На перекрестке Кайзер и Мозельштрассе. Мелькают лица — воров, барух и наркопублики. Пучок внимания скользит по нищим, по убогим, по азиатам… от запаха мочи и красного винища в ноздрях слегка пощипывает.
А на моих японских? Наручная болванка с компьютером, тремя болтами и альтиметром показывает: семь вечера, ку-ку. 15 сентября. Злопамятного 93-го… Проклятый Франкфурт, почто сюда? Ладонь сыреет, я ставлю кофр между ног, закуриваю.

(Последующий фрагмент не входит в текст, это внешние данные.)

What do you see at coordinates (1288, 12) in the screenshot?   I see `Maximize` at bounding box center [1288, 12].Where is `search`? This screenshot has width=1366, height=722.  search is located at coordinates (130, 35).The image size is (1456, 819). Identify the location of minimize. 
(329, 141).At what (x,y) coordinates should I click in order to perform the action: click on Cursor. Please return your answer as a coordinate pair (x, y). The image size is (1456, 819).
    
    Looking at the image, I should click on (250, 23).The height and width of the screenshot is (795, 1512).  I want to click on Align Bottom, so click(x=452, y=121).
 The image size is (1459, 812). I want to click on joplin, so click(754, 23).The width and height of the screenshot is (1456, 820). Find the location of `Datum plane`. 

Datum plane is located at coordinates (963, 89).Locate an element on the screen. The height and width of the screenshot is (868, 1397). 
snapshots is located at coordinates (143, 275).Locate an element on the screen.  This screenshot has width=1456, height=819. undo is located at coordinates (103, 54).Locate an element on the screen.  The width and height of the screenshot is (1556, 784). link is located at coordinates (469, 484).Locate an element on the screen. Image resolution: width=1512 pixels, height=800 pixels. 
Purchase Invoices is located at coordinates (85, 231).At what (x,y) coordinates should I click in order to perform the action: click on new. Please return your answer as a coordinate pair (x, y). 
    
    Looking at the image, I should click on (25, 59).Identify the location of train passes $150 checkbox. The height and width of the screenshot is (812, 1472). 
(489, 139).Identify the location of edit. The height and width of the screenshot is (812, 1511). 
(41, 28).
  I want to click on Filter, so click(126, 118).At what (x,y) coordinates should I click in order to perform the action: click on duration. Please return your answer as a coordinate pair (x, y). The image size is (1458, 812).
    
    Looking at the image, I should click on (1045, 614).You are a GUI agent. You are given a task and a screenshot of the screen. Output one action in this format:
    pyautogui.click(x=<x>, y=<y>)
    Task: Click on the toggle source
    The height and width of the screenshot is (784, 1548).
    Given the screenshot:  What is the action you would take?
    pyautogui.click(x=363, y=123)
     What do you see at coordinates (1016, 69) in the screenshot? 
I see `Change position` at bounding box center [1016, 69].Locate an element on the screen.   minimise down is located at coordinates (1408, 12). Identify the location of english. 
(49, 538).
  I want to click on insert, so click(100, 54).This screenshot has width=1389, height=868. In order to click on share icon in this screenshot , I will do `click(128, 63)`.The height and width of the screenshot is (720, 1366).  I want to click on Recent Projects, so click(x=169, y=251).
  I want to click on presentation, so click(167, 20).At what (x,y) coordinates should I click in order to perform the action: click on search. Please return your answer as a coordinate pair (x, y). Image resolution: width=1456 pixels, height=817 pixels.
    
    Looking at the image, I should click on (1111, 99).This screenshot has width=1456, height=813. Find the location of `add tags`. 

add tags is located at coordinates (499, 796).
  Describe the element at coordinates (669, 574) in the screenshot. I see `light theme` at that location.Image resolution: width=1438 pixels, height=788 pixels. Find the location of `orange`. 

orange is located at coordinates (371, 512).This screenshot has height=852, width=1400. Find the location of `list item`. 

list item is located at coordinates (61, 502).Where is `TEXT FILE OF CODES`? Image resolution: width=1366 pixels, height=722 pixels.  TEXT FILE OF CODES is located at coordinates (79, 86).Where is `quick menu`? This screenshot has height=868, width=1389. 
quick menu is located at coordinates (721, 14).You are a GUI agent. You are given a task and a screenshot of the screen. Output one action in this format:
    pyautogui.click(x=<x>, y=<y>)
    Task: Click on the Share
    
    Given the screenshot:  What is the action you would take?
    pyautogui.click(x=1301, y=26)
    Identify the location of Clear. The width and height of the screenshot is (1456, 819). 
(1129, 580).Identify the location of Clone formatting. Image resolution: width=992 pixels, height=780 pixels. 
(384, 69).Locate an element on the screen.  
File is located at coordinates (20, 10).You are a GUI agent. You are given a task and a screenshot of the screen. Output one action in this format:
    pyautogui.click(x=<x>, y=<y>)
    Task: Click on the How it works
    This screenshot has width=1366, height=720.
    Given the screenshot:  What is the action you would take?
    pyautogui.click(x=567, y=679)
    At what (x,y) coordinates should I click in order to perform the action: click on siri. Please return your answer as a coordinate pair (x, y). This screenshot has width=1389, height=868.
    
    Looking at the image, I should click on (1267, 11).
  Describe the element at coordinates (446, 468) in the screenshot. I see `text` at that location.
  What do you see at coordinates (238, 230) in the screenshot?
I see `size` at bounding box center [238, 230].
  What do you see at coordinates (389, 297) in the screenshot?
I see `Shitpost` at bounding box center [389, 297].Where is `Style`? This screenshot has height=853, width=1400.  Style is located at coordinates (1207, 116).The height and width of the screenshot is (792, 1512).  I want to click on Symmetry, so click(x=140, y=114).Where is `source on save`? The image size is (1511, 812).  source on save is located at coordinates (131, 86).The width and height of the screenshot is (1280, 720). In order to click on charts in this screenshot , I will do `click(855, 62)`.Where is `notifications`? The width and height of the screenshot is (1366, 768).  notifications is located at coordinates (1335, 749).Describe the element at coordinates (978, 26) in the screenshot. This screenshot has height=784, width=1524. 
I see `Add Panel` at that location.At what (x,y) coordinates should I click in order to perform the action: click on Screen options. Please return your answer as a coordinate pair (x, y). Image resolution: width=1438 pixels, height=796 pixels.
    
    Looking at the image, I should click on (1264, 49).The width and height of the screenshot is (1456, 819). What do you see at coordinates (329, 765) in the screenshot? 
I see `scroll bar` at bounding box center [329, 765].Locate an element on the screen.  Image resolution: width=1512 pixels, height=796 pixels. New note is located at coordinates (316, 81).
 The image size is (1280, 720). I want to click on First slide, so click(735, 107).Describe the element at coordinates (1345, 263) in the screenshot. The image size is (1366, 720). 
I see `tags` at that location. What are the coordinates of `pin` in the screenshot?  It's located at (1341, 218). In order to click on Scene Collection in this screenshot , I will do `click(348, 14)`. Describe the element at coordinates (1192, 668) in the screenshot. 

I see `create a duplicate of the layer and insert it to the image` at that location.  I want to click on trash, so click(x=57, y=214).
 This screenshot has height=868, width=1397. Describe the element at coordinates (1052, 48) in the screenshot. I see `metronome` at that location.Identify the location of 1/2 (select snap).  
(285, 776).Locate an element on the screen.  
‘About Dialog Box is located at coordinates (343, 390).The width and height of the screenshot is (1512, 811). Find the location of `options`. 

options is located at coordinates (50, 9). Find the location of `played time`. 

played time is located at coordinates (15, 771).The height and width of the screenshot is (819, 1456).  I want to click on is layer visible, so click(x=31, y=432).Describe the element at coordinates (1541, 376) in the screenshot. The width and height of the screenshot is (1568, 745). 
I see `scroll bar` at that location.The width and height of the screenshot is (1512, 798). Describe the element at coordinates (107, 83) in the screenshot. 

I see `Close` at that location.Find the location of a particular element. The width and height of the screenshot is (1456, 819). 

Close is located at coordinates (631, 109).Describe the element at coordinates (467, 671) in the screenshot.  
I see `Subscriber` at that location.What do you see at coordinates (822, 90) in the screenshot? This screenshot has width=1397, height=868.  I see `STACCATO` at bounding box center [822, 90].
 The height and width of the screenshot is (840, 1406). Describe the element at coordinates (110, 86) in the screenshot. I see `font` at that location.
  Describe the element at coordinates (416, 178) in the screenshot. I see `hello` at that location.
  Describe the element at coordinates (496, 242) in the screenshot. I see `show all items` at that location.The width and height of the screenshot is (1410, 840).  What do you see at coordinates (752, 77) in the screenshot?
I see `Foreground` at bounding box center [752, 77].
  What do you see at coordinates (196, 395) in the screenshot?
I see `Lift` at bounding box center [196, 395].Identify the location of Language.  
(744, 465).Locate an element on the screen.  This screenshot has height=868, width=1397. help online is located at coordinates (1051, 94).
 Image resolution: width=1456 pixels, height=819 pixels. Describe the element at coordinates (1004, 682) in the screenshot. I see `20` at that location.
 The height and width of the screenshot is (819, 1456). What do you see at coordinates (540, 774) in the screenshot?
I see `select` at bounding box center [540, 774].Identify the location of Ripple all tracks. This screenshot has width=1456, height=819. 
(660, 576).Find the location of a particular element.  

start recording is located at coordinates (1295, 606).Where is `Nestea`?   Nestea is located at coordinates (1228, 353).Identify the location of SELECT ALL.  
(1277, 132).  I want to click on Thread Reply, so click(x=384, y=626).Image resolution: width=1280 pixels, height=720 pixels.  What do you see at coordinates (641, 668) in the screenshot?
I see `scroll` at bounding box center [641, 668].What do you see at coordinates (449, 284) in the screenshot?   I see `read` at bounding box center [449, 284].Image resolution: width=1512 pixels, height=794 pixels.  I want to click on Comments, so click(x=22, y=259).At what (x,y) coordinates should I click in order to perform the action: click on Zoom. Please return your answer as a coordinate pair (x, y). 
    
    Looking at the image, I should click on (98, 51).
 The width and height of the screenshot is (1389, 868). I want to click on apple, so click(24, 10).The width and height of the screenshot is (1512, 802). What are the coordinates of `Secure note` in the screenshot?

В потертом черном кофре — завернутая в тряпки, в трех целлофановых пакетах — жестянка с красной ртутью. Обогащенный литий. Открытие советской оборонки конца 80-х КБ Морозова. Одной такой жестянки достаточно для пары дюжин миниядерных устройств. Размером в пачку сигарет. Вот так-то, господа капиталисты!
Однако уже пора… Где ты, пиндюк Павлунчик? КБ Морозова мне заплатило тыщу марок, чтоб я тебе, блин, передал… А там — арабам, персам иль китайцам — едино. Ведь некоторые говорят, ее не существует в природе — красной ртути… Не существует, значит, нету и меня — майора Костюкова. Ушедшего из органов по состоянию здоровья. Пригретого в КБ Морозова… — Спасибо, гендиректор, отец родной! — Закуриваю снова. Крутой дымок уходит с ветром прочь — на Мозелыштрассе.
— Мужик, есть закурить? — заросший бомж на тротуаре. Сложил в подобие улыбки беззубый рот. Я поворачиваю спину: «пошел!» Уже темнеет, а этот, блин, Павлунчик… Шашлычный запах вырвался из близлежащей лавки, напомнил: давно не жрал! Слюна заполнила защечное пространство.
Иду к киоску турка: «Вот это!» — Он режет тесаком шмотки баранины, кладет в лепешку, туда же лук и перец. Зажавши кофр коленями, вгрызаюсь в донер-кебаб, жую, голодный пес. Бараний жир стекает на плащ. Я вытираю платком, давлюсь. Какая недиетическая пища! Желудок не принимает донер и начинает дергаться… Лучи из линз хрусталика — в толпе: да где же ты, Павлунчик? Обогащенный литий ждет тебя, проклятый чех! — Нечеткими шагами — на угол Кайзер- и Мозельштрассе. Японский хронометр — уж восемь вечера. Почти темно.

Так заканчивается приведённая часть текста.